Combing Through the Cosmos – Usama M. Fayyad, Ph.D.

Data mining is hard work, takes rocket science, and costs a fortune. But its well worth it when the stakes are high in a high-churn carrier universe. New approaches such as outsourcing bring the whole process down to earth.

Consider the heavens. The night sky may have a low churn rate among its membership of stars, but there are nevertheless any number of large-scale problems up there in the darkness that lend themselves to data mining. That’s why it’s astronomy we have to thank for data mining, invented first when Johannes Kepler spent decades crunching (in longhand) a set of increasingly narrowing segments of orbital data that had in turn taken Tycho Brahe a lifetime to gather. It was the stars again, much later, when NASA’s Jet Propulsion Lab gave Usama Fayyad the task of figuring out which distant pinpoints of light were stars and which were galaxies.

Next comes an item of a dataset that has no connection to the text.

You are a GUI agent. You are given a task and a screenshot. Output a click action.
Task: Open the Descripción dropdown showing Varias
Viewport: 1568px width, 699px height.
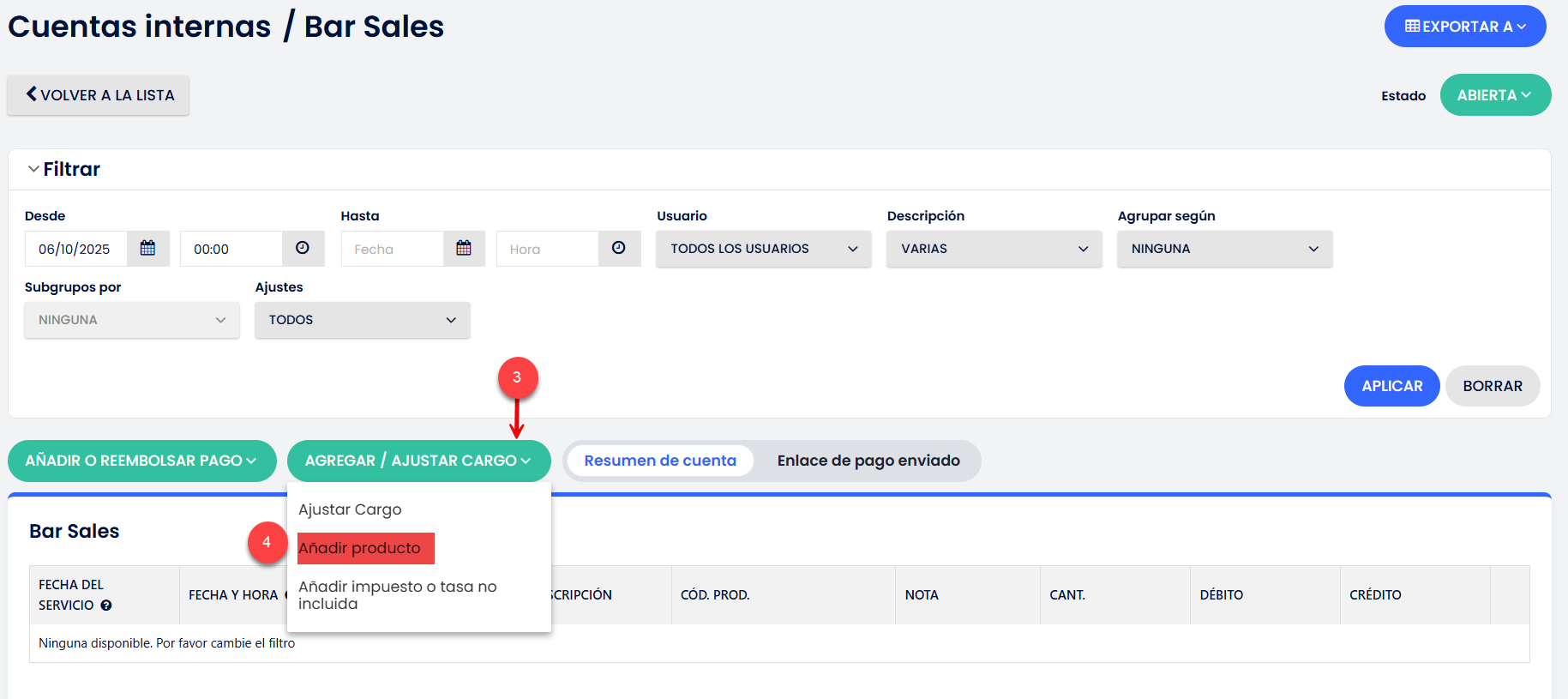(994, 249)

Kepler wound up with his laws of planetary motion, but his method for obtaining them was something that Newton, his contemporary, dismissed as guesswork. Fayyad, on the other hand, had begun an ongoing process of refining algorithms that could be used to examine large stores of data. Look at that data the right way, with the right attention to winnowing out the most significant details, and it turns out, you gain insights that you wouldn’t have spotted merely by running your eyes down the columns (which you couldn’t do anyway – we’re generally talking about genuinely huge quantities of data). What kinds of insights? Oh, just stuff like which of your subscribers are most likely to churn. After a stint at Microsoft, where he led the Data Mining and Exploration Group from 1995 to 2000, Fayyad left, along with Nick Besbeas and Bassel Ojjeh. Both these colleagues had gotten their hands very dirty in the world of data warehousing by running the warehouse server farm for Microsoft’s MSN service – at that time probably one of the world’s largest data warehouse operations. Together, the three founded DigiMine (Kirkland, WA – 425-896-1700), a company that takes the complexities of data mining out of their clients’ hands. As an outsourced service, DigiMine takes a company’s data (uploading it periodically over a VPN), matches it up with the best mining algorithms, and turns findings into the meaningful reports from which business insights are derived.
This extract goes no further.